In 1997, the group made a cameo appearance in the video for Lil' Kim's "Not Tonight (Remix)".

Their self-titled debut debuted at number 23 on Billboards Top R&B/Hip-Hop albums chart, and at number 53 on the official Billboard 200 and was certified platinum by RIAA. The album's lead single "808" was a success in the U.S. reaching number 8 on the Billboard Hot 100 singles chart and earning Gold certification. The follow-up single "I Do" was not a success like the previous singles, reaching number 73 on the R&B/Hip-Hop single chart. The music video for "I Do" was nominated for a MTV Video Music Award for Best Editing. The last single "Bring It All To Me", which featured JC Chasez, was a hit song that made the number 5 position on the Billboard Hot 100 singles chart and topped the Rhythmic charts in late 1999 to early 2000 for six weeks.

In mid-1999, Blaque toured as one of the opening acts for boy band 'N Sync. Blaque also performed as one of the opening acts for TLC's FanMail Tour later that year. In 2000, the group starred as cheerleaders in the film Bring It On and went to the studio and recorded the Shelly Peiken and Guy Roche song "As If" for the soundtrack that same year. A remixed version of the Blaque song "Bring It All To Me" appeared in the film, with added rapping by 50 Cent.

=== 2001–2002: Blaque Out ===
While their self-titled debut album went platinum, the second album called Blaque Out, which was set for release in 2001, was shelved as the group was dropped from Columbia Records for unknown reasons. The video for the first single "Can't Get It Back" was never released. The album was soon leaked on the Internet. After Lopes' death in a car crash in Honduras on April 25, 2002, the group signed with Elektra Records. They began work on their third album after Reed gave birth to a son. An alternate version of the shelved album was released to iTunes on May 22, 2007, but was later taken down.

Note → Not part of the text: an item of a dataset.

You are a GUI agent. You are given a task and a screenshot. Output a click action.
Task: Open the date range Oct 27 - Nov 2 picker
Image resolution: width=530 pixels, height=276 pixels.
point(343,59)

In December 2011, Blaque Out was released back onto iTunes.

=== 2005–2012: Reunion and Reed's death ===
Fears was signed to Darkchild Records in 2005. Williams also signed a new record deal and started working on a solo album. She also provided vocals on the hook of Nelly's single "Grillz". In 2005, Blaque came back together to record their studio album Private Show (originally titled Beauty). They worked on the album sporadically from 2005 to 2009. Blaque agreed to film a show Blaque In the House set to air in the summer of 2008; however, the show was never picked up, and the album went unreleased. Blaque released four songs on YouTube: "Cut You Off", "All Nighter", "Blue Jeans" and "High Definition" before they decided to disband.

On July 28, 2012, Blaque reunited for the Left Eye Music Festival in Decatur near northeast Atlanta. At the event, Blaque performed their single "808". Shortly after, the group contracted with artist manager Inga "Nandi" Willis, and started working on an album and a reality television show. Reed died on October 26, 2012, after being hit by a car near Atlanta. The group broke up shortly after her death. Months later, "Cut You Off", a song intended for their album, leaked via the internet.

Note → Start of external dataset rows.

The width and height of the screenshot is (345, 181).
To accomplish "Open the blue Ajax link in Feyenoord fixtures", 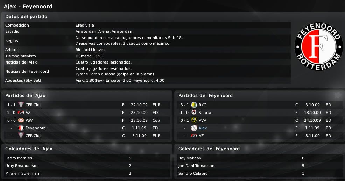I will pos(203,128).
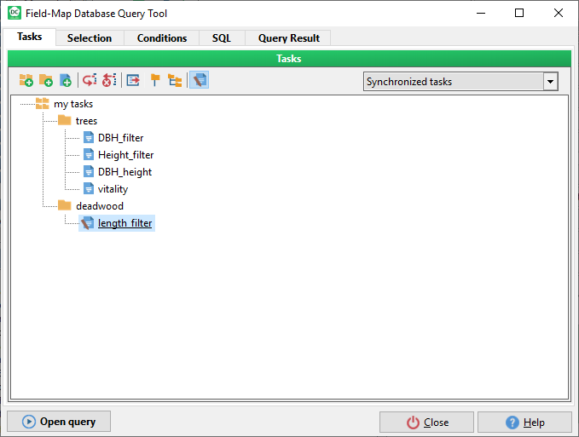
Task: Select the DBH_filter task
Action: pos(120,138)
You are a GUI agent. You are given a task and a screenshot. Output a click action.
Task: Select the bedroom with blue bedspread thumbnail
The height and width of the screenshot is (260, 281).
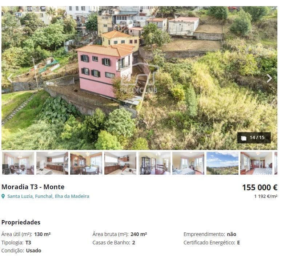click(x=188, y=163)
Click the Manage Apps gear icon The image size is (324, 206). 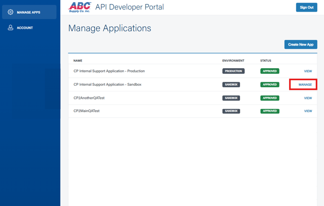10,12
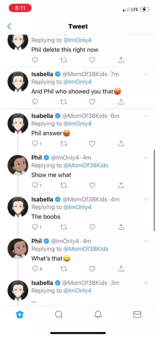156x337 pixels.
Task: Tap @ImOnly4 link in "Phil delete this" reply
Action: (78, 40)
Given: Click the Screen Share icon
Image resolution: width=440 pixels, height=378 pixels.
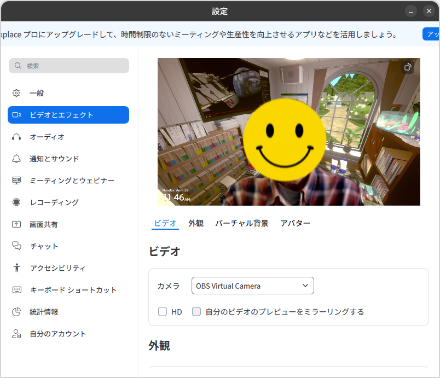Looking at the screenshot, I should tap(16, 224).
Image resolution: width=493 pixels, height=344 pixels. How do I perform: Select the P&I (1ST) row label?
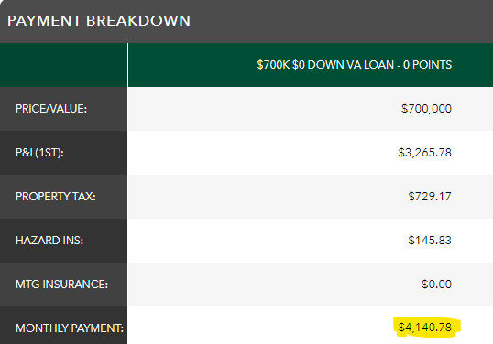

=== 2013–2019: Torch, change in lineup ===
Blaque's intended third album, Torch, featured Missy Elliott, songwriter Linda Perry, and producer Rodney Jerkins. The intended single "Blackout" was derided as being a "rip-off" of 50 Cent's song "In da Club".

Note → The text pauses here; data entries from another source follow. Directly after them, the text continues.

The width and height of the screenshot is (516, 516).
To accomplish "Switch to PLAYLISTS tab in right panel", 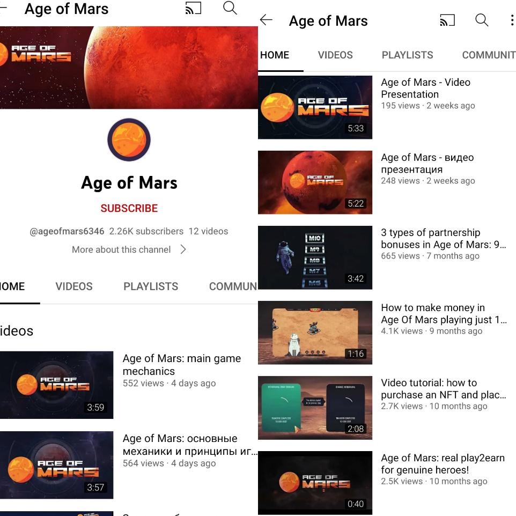I will pyautogui.click(x=408, y=55).
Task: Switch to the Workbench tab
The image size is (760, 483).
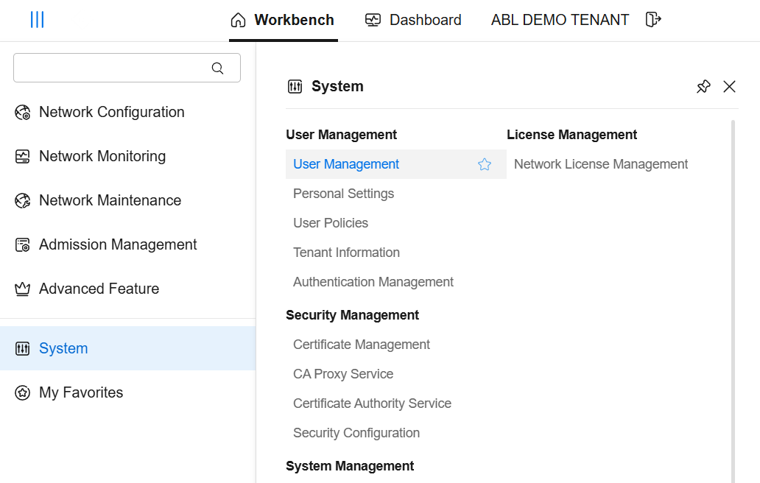Action: [283, 20]
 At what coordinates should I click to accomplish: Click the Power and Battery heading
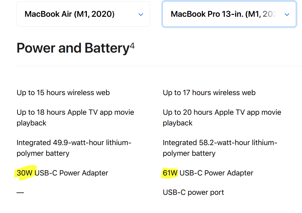[x=73, y=48]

Torch was scheduled to be released exclusively to iTunes in 2008, nearly five years after its completion by Music World Entertainment, but that was canceled. It has been confirmed that Mathew Knowles owns the rights to the albums Torch and Blaque Out. On May 31, 2019, Blaque released Torch under the label Blaque/The Move Entertainment.

== Other media ==
In addition to being in music, Reed, Fears, and Williams appeared in the 2000 film Bring It On as members of the East Compton Clovers cheerleading squad, fronted by Gabrielle Union. Williams also had a small role (playing herself) in the 2001 movie On the Line. Blaque appears on Lisa "Left Eye" Lopes's 2001 solo debut album, Supernova, on the track titled "Head to the Sky", which was only released internationally. In 2003, Blaque appeared in the final scene of the film Honey, being introduced to the title character, a hip-hop choreographer played by Jessica Alba, by Missy Elliott. In 2005, two clips of Fears's solo songs titled "The One" and "NJ2" were leaked on the internet.

== Discography ==

Studio albums
- Blaque (1999)
- Blaque Out (2002)
- Torch (2019)

== Tours ==

=== Headlining ===

- The Blaque Mall Tour (1999)

| Date | City | Country | Venue |
| May 3 | Chicago | United States | River Oaks Center |
| May 5 | Boston | Square One Mall |
| May 6 | New York City | Willowbrook Mall |
| May 7 | Washington, D.C. | Landmark Mall |
| May 13 | San Francisco | Bayfair Mall |
| May 15 | Los Angeles | Westminster Mall |

=== Opening Act ===

- NSYNC in Concert (1999)

- TLC: FanMail Tour (1999)

== Awards and nominations ==
MTV Video Music Awards

| Year | Result | Category |
|---|---|---|
| 2000 | Nominated | Best Editing In A Video For: "I Do" |

BET Awards

| Year | Result | Category |
|---|---|---|
| 2001 | Nominated | Best Female Group For: "Blaque" |

Soul Train Lady Of Soul Awards

| Year | Result | Category |
|---|---|---|
| 1999 | Nominated | Best R&B/Soul Or Rap New Artist For: "808" |
| 2000 | Nominated | R&B/Soul Album Of The Year, Group, Band Or Duo For: "Blaque" |

Billboard Video Awards

| Year | Result | Category |
|---|---|---|
| 2000 | Won | Best New Artist-R&B For: "Bring It All To Me" |

== Filmography ==

=== Films ===
- 1999: Soul Train (cameo)
- 1999: Motown Live (cameo)
- 2000: Bring It On
- 2000: All That (cameo)
- 2000: Disney's 2 Hour Tour (cameo)
- 2002: V.I.P. (cameo)
- 2003: Honey (cameo)
- 2020: Say Yes To The Dress: Atlanta (cameo)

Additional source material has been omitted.